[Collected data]
◆ ◆ ◆ ◆ ◆
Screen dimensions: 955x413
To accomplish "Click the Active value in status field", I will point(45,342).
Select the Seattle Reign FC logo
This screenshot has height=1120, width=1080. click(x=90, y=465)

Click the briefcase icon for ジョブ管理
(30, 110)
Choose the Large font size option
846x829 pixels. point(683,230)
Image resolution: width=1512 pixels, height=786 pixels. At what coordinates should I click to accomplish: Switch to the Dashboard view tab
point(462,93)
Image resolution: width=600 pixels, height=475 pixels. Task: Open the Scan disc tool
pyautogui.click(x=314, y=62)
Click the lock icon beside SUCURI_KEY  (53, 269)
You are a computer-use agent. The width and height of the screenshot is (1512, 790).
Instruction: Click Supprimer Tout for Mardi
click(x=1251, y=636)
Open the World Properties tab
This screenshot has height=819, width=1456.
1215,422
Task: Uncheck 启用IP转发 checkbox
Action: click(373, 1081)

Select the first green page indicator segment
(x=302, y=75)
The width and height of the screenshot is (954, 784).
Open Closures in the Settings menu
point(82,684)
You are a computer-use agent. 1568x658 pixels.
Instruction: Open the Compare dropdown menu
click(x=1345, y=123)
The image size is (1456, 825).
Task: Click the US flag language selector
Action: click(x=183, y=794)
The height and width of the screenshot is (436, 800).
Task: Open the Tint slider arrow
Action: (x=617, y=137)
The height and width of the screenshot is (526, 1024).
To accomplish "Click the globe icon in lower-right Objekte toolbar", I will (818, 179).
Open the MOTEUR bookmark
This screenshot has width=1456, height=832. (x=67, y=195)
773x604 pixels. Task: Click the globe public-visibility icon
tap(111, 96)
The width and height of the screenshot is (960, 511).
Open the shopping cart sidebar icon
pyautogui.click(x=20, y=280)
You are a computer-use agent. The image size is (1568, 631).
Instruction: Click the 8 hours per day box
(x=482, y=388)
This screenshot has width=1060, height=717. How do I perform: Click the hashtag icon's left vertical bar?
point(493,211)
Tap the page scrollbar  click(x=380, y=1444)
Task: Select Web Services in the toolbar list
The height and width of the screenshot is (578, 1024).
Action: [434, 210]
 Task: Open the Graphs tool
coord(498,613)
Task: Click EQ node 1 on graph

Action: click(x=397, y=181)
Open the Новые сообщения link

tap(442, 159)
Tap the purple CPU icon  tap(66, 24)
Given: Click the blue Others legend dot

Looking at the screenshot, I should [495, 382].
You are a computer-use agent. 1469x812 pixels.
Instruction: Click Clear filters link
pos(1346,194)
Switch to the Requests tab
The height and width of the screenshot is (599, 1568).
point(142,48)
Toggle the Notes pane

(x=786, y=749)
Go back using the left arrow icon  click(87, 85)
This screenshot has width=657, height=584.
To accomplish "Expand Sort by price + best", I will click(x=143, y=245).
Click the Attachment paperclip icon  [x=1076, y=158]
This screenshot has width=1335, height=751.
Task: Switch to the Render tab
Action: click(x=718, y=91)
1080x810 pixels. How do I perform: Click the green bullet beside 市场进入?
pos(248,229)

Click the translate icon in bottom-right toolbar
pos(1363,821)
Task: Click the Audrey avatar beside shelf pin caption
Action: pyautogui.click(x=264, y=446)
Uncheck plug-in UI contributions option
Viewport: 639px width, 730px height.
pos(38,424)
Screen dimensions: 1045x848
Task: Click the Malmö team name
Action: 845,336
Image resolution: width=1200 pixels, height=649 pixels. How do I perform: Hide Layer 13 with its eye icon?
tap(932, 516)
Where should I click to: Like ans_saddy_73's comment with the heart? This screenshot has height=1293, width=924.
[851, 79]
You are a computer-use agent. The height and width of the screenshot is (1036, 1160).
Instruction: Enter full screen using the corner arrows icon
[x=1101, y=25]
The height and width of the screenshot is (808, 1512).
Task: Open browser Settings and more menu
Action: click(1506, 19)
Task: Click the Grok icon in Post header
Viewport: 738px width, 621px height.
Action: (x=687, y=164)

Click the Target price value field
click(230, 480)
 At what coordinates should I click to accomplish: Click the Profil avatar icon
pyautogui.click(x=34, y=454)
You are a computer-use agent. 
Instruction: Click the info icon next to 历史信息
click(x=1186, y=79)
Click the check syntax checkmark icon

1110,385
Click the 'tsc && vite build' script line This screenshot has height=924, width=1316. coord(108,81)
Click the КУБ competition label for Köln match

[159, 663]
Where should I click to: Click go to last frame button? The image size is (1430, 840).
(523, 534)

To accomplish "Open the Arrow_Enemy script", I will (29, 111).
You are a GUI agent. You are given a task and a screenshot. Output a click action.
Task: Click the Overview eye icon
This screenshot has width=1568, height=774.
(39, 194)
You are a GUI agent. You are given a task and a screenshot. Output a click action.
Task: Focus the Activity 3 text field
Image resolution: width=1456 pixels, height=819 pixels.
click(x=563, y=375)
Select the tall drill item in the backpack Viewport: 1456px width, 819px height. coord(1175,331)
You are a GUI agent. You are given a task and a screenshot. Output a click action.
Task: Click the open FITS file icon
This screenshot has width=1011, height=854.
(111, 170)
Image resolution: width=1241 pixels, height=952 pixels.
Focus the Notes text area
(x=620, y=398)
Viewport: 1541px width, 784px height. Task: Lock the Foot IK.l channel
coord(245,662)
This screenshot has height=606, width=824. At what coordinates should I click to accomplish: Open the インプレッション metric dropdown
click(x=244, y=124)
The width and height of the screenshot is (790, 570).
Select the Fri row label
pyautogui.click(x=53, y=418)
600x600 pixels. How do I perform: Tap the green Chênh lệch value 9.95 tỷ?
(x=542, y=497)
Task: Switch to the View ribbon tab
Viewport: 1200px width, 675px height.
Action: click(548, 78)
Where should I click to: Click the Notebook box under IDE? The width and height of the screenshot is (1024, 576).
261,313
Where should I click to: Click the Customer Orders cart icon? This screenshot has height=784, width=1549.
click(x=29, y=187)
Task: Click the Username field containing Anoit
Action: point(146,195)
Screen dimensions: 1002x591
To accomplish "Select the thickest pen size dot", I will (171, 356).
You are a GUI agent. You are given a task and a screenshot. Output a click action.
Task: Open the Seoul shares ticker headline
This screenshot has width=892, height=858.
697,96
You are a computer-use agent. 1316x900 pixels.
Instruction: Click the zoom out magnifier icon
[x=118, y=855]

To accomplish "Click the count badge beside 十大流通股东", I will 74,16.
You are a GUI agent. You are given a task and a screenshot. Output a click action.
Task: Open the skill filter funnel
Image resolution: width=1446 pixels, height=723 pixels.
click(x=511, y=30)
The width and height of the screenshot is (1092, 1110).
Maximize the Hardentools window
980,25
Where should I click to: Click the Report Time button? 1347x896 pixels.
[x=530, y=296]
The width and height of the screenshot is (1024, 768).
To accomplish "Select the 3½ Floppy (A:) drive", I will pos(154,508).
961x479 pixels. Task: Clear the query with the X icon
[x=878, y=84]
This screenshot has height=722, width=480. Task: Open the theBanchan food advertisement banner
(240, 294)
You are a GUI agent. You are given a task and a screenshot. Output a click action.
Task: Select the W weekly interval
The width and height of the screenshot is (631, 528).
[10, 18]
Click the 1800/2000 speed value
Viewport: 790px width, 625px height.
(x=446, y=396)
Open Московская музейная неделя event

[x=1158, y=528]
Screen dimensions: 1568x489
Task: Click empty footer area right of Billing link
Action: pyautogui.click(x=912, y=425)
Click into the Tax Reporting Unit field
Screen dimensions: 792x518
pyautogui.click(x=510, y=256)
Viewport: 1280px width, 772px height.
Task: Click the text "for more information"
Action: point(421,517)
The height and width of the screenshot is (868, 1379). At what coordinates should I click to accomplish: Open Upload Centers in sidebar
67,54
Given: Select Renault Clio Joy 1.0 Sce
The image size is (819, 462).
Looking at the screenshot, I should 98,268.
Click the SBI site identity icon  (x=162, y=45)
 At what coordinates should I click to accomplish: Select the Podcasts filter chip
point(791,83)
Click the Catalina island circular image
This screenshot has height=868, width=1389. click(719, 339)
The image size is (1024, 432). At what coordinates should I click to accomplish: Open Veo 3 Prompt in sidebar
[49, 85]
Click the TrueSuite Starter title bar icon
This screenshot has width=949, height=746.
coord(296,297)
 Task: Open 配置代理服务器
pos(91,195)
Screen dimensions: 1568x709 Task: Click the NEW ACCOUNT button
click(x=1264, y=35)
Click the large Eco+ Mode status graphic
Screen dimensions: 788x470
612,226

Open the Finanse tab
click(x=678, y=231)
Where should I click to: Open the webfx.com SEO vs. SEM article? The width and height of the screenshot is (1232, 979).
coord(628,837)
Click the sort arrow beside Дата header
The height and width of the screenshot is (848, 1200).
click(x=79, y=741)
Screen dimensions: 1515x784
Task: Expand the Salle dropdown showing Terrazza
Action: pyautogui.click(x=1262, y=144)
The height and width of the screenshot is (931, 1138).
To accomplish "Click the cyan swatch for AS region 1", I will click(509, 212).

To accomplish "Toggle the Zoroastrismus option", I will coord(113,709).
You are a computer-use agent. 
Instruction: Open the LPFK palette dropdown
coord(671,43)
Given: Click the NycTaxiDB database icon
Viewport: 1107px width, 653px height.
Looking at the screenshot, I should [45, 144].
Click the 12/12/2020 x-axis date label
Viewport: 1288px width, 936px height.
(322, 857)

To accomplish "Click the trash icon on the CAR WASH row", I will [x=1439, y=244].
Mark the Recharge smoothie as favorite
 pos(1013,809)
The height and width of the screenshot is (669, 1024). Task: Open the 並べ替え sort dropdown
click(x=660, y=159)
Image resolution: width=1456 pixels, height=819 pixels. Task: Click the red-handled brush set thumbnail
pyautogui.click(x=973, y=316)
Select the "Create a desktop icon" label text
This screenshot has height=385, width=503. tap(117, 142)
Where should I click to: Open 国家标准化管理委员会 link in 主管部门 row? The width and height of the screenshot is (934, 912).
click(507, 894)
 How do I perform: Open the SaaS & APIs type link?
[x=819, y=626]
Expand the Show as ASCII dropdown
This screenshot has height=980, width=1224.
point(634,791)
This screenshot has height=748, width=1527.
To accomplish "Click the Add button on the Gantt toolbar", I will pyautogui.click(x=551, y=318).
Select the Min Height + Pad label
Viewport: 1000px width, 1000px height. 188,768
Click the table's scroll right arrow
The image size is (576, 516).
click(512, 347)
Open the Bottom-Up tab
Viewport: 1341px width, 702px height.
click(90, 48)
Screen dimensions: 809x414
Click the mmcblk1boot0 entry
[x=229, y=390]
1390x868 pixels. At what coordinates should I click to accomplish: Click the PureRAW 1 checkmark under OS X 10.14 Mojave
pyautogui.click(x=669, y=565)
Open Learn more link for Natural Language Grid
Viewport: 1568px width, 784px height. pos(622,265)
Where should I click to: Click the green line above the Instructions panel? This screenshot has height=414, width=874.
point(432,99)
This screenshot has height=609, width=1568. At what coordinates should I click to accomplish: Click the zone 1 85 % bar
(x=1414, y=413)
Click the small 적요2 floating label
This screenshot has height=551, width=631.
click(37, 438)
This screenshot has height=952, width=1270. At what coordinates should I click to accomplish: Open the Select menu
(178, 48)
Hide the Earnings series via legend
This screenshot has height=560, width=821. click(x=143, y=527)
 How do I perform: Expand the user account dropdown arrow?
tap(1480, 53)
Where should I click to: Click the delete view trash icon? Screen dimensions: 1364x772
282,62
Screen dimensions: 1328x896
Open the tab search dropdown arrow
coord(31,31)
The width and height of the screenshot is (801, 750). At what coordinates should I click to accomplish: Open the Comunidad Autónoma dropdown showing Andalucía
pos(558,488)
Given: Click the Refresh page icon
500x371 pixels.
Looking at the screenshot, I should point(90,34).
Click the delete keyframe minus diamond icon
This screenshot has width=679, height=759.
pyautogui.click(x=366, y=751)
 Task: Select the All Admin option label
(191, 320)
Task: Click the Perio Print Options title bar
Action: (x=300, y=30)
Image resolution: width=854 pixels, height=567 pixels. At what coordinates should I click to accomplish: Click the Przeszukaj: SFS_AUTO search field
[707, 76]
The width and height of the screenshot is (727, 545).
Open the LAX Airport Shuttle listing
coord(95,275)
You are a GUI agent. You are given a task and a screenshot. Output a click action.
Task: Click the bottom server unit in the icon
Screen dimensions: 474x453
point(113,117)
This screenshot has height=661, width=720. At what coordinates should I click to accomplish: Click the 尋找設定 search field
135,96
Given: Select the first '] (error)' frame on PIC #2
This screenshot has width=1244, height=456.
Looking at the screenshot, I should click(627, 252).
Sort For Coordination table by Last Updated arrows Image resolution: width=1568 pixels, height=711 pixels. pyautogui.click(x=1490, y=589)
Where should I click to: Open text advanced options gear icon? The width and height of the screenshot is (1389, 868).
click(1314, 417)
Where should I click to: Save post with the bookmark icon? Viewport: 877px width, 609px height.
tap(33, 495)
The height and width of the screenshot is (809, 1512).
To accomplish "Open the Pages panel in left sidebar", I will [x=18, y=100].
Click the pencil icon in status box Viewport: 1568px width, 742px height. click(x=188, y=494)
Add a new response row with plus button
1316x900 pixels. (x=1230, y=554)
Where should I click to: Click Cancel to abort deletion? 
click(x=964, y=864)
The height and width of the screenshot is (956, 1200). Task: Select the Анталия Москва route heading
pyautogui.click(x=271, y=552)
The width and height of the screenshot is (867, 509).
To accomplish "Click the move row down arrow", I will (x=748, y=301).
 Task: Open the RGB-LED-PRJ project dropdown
◆ ◆ ◆ ◆ ◆
INSTRUCTION: Copy out the lines of the entries above, starting at the line that contains "This screenshot has height=748, width=1527." and ending at the line that contains "coord(31,31)", with both of those lines included.

FULL SOLUTION:
This screenshot has height=748, width=1527.
To accomplish "Click the Add button on the Gantt toolbar", I will pyautogui.click(x=551, y=318).
Select the Min Height + Pad label
Viewport: 1000px width, 1000px height. 188,768
Click the table's scroll right arrow
The image size is (576, 516).
click(512, 347)
Open the Bottom-Up tab
Viewport: 1341px width, 702px height.
click(90, 48)
Screen dimensions: 809x414
Click the mmcblk1boot0 entry
[x=229, y=390]
1390x868 pixels. At what coordinates should I click to accomplish: Click the PureRAW 1 checkmark under OS X 10.14 Mojave
pyautogui.click(x=669, y=565)
Open Learn more link for Natural Language Grid
Viewport: 1568px width, 784px height. pos(622,265)
Where should I click to: Click the green line above the Instructions panel? This screenshot has height=414, width=874.
point(432,99)
This screenshot has height=609, width=1568. At what coordinates should I click to accomplish: Click the zone 1 85 % bar
(x=1414, y=413)
Click the small 적요2 floating label
This screenshot has height=551, width=631.
click(37, 438)
This screenshot has height=952, width=1270. At what coordinates should I click to accomplish: Open the Select menu
(178, 48)
Hide the Earnings series via legend
This screenshot has height=560, width=821. click(x=143, y=527)
 How do I perform: Expand the user account dropdown arrow?
tap(1480, 53)
Where should I click to: Click the delete view trash icon? Screen dimensions: 1364x772
282,62
Screen dimensions: 1328x896
Open the tab search dropdown arrow
coord(31,31)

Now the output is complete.